> _Text excerpt_
____________
Formal Methods in the Epistemology of Religion took place in Leuven, June 10-12 2009. The conference was amazing, I really had a blast. I was transiting from Ghent every day, and the schedule was quite intense, so only now I have a few moments to write about it.

Jake Chandler (of the choice & inference fame) and Victoria Harrison, with the financial support of the Centre for Logic and Analytical Philosophy have pulled off an excellent event, gathering together many prominent scholars working on formal stuff and philosophy of religion.

Most of the talks were related to Bayesian epistemology and its applications. It’s not the framework I usually deal with, so I've learned a lot. Also, after Prof. Swinburne’s talk I had the opportunity to give a talk about his modal argument in his presence, criticize his views, and see how he responds. That was pretty cool.

Anyway, here are some general remarks about the conference. I’ll start with Day 1 (the conference started in the afternoon, so there were only three talks), and comment about the other two days in near future.
____________
> _To do_
Return the passage of the conference write-up that begins at the words "Jake Chandler (of" and stops after "was pretty cool.". The data after this point has no connection to the conference write-up.

> _Raw data_
____________
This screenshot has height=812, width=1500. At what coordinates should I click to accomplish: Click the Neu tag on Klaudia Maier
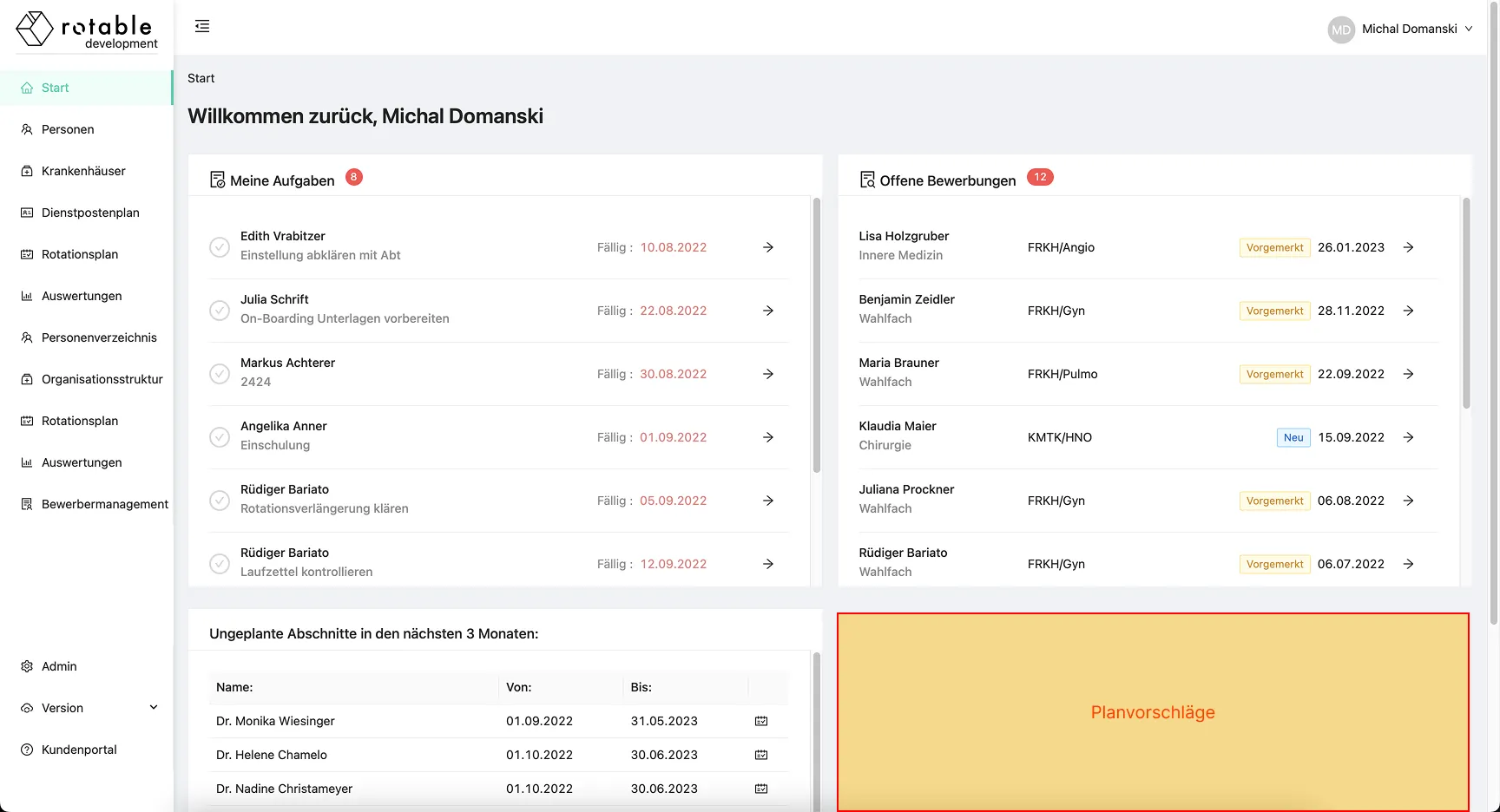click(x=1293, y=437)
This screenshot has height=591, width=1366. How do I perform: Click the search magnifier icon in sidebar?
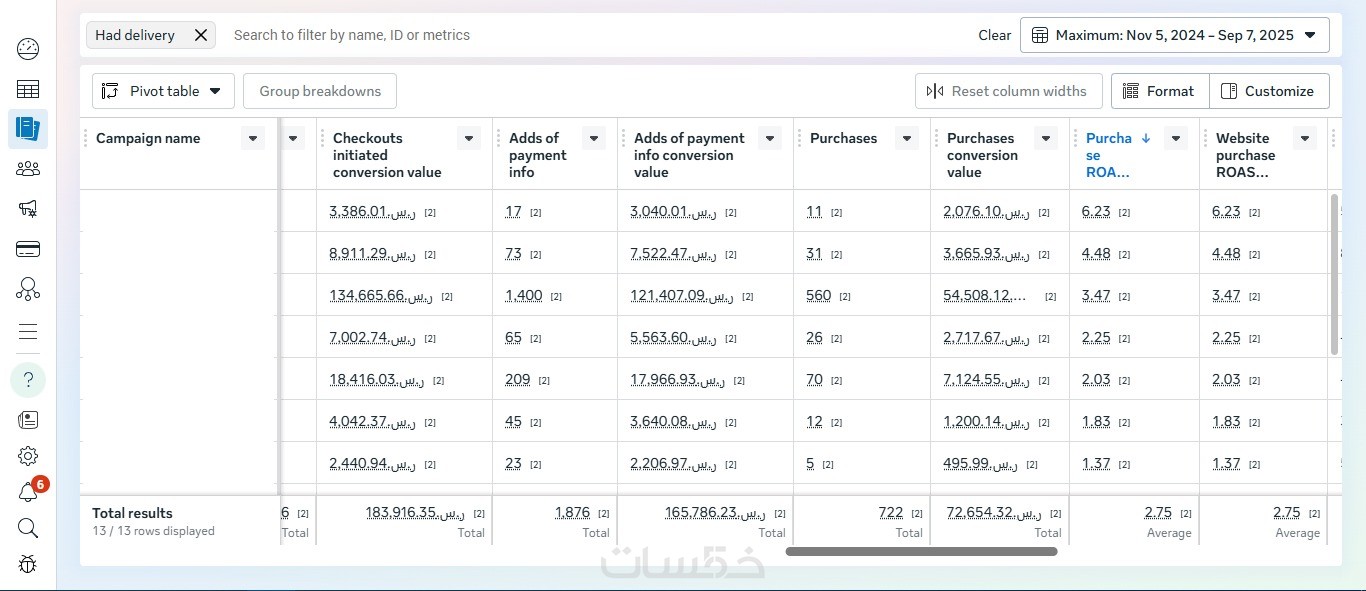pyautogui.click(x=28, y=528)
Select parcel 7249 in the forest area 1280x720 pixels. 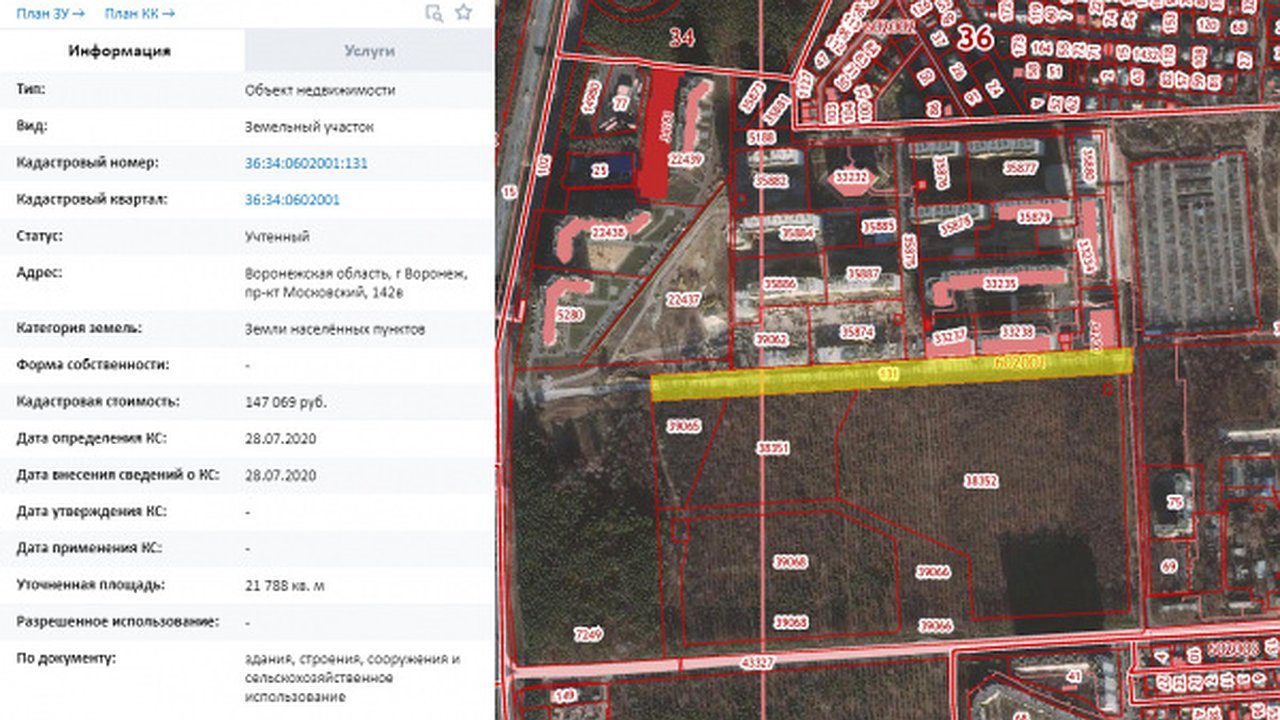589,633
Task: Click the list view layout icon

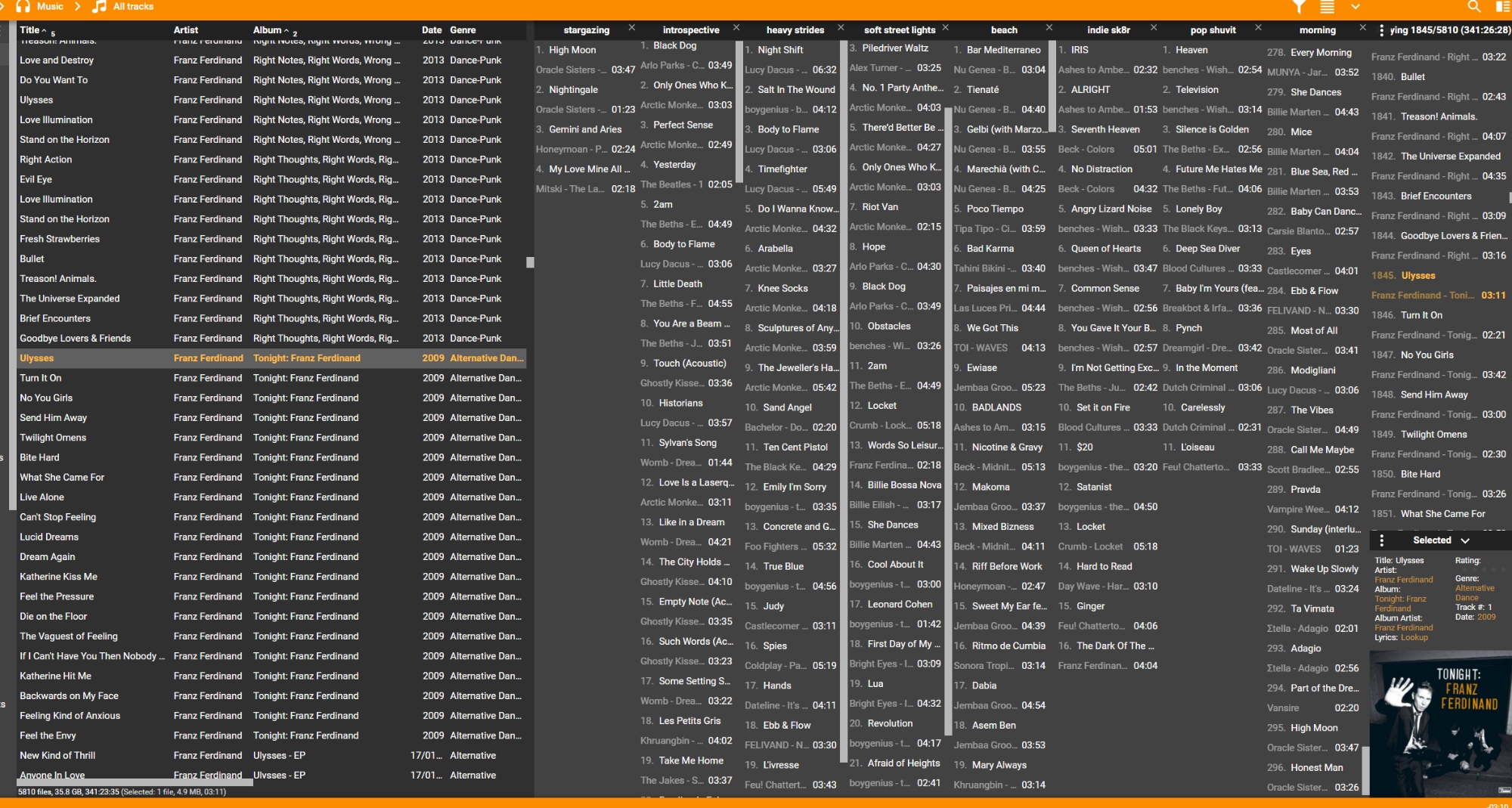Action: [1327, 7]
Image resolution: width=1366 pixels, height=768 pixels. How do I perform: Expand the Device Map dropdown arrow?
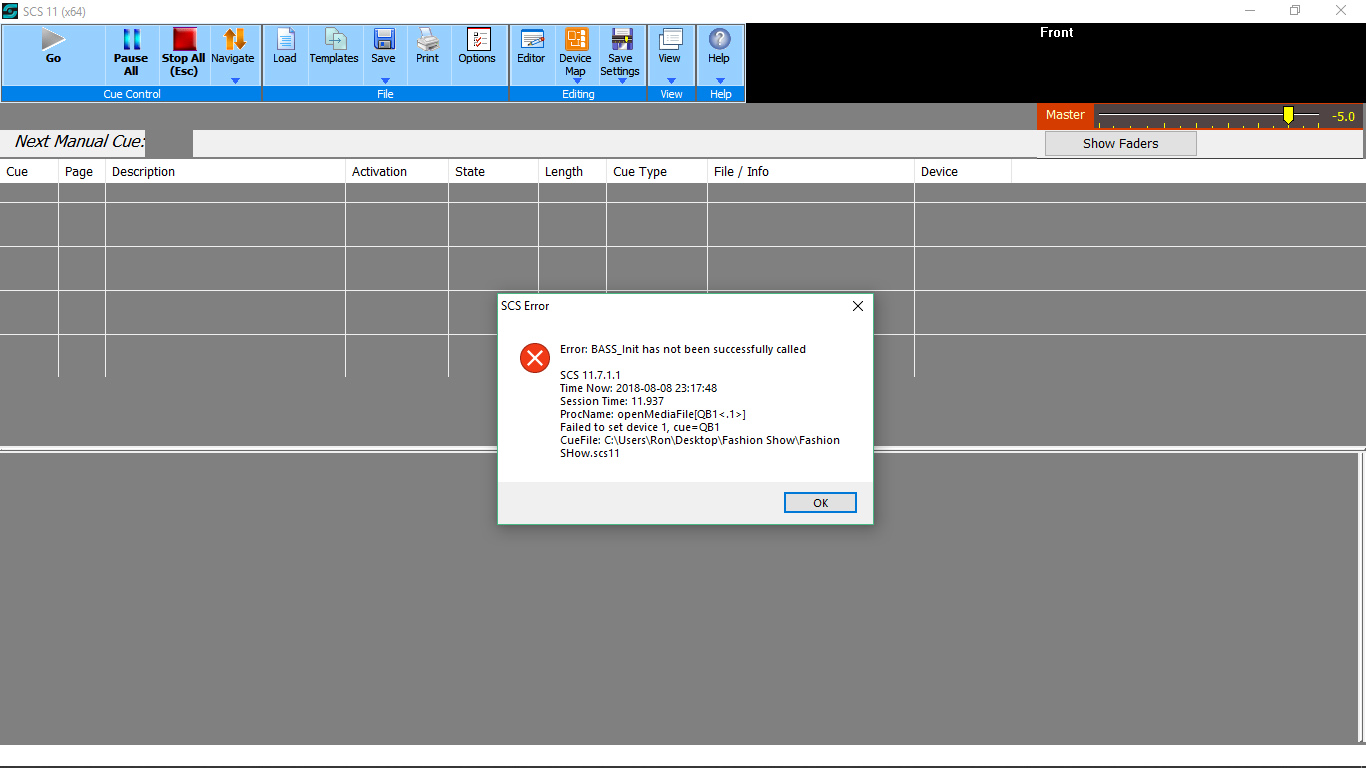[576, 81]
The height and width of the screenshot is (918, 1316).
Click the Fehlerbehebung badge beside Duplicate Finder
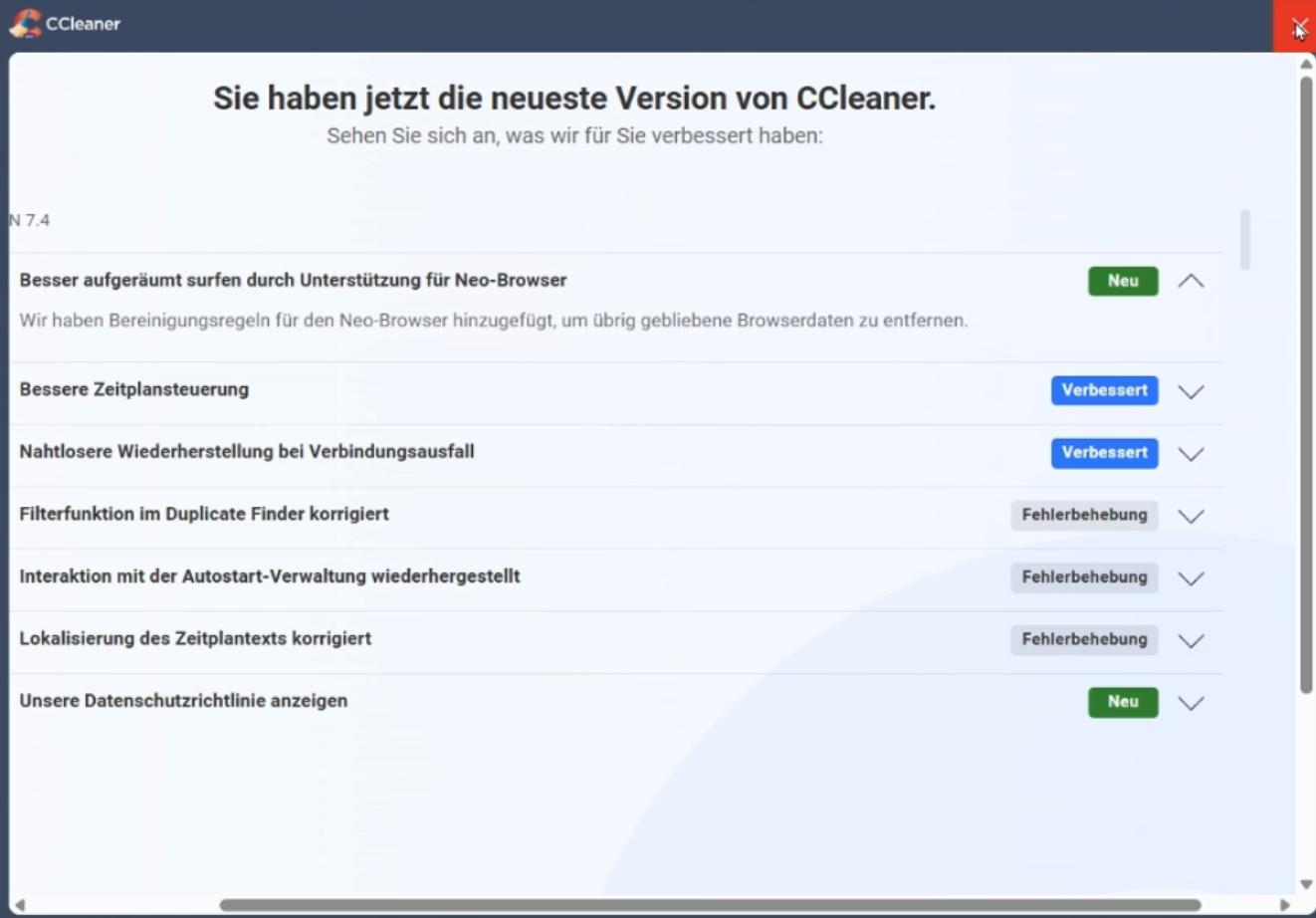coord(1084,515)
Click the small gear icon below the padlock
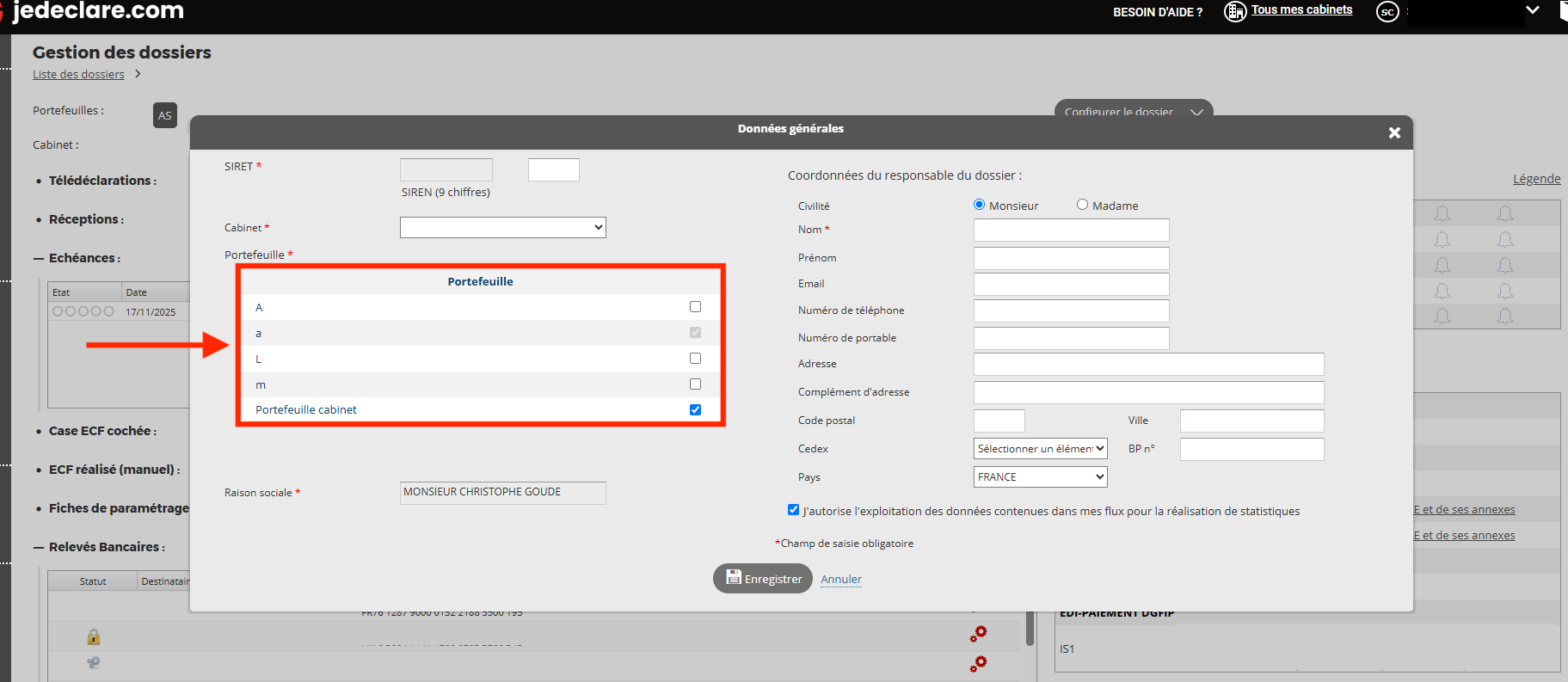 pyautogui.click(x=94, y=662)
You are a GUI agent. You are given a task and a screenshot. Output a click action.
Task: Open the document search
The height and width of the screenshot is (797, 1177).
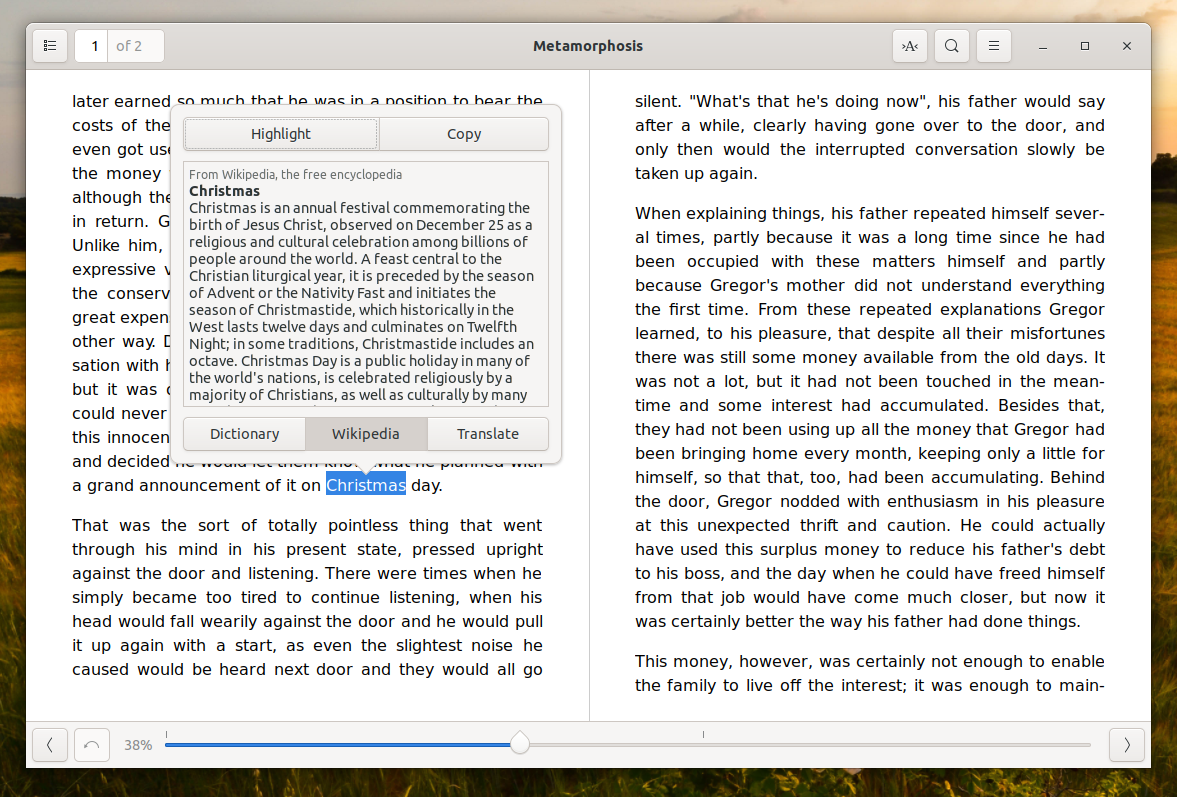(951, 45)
____________
> _The completed task_
Jake Chandler (of the choice & inference fame) and Victoria Harrison, with the financial support of the Centre for Logic and Analytical Philosophy have pulled off an excellent event, gathering together many prominent scholars working on formal stuff and philosophy of religion.

Most of the talks were related to Bayesian epistemology and its applications. It’s not the framework I usually deal with, so I've learned a lot. Also, after Prof. Swinburne’s talk I had the opportunity to give a talk about his modal argument in his presence, criticize his views, and see how he responds. That was pretty cool.